The Gospel we have heard today uses a very old fashioned word to describe a way of being.  “Abide” in my love, Jesus says.  “As the Father has loved me, so have I loved you; abide in my love.  If you keep my commandments, you will abide in my love.”  “Abide,”—keep on, stay at it, stick with it, last, endure, stretch, abide. 

Hilary and Mike, you already know something about abiding in God’s love.  You have weathered the storms of feelings that come with any new relationship.  You have abided the ups and downs of changes in work, and family, and housing.  You have lost.  And you have gained.  But even before this day, you have built a foundation that will help you abide.  And it’s a foundation of angels.

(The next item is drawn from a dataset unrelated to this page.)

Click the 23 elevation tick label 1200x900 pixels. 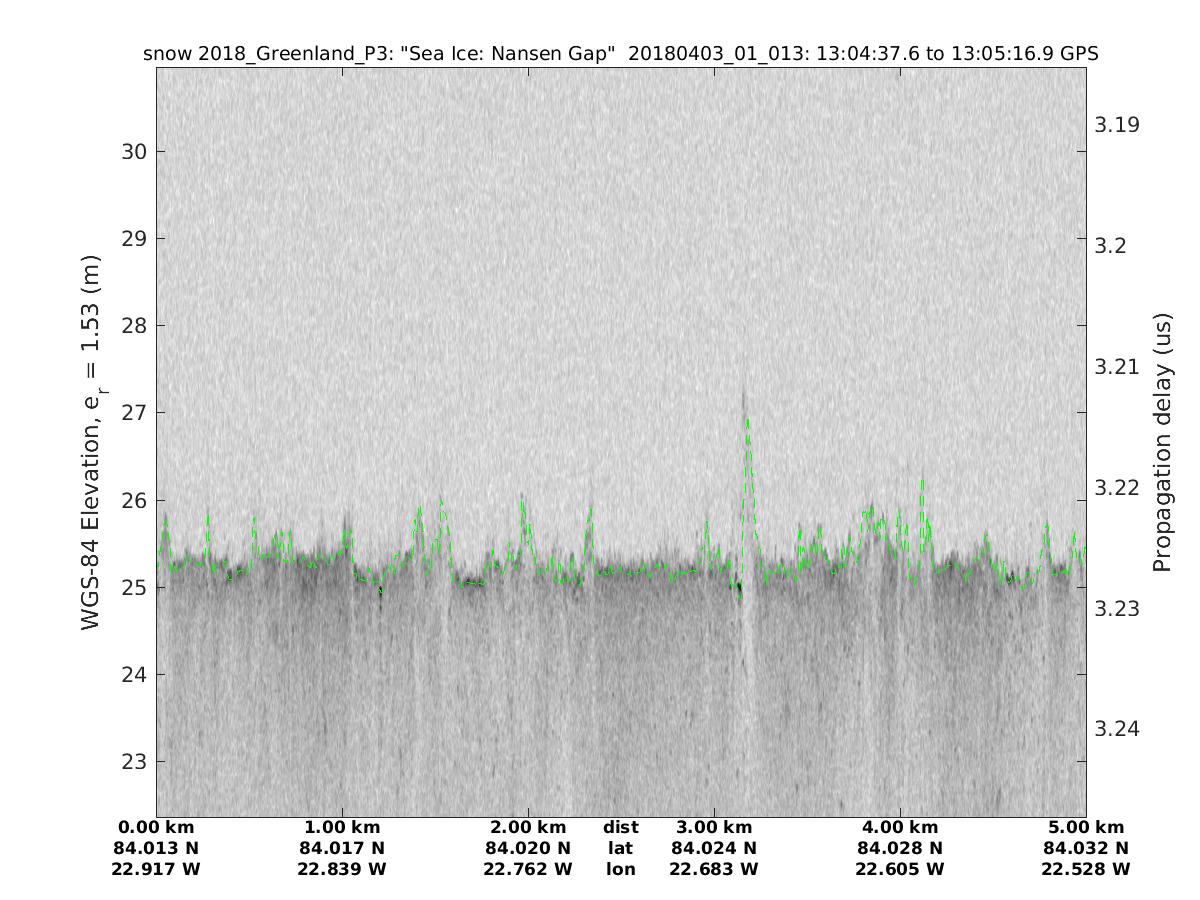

Friends, family, church folks, professionals, coworkers, strangers, saints (both those family members who loved you and have now joined God fully, as well as those saints of all time, some of whom you may not even yet know are pulling for you)—all of these are angels, holy messengers, beings who convey the love and presence and strength and power of God. 

Frederick Buechner writes that
Angels are powerful spirits whom God sends into the world to wish us well.  Since we don’t expect to see them, we don’t.  An angel spreads its glittering wings over us, and we say things like “It was one of those days that made you feel good just to be alive” or “I had a hunch everything was going to turn out all right” or “I don’t know where I ever found the courage.”  (Wishful Thinking: A Theological ABC, 2)
Mike and Hilary, as you are married on the feast day of St. Michael and All Angels, I encourage you to be angels to one another—messengers of God’s love, God’s wisdom, God’s holy sense of humor, God’s infinite spirit of forgiveness.  And rely on other angels—those in this room, those who would like to be in this room but could not, and those who will show themselves throughout your lives whenever you most need it. 

May God mercifully grant that as his holy angels always serve and worship him in heaven, so by his appointment, may they always help and defend us on earth, through Jesus Christ our Lord who lives and reigns with the Father and the Holy Spirit, one God, for ever and ever.  Amen.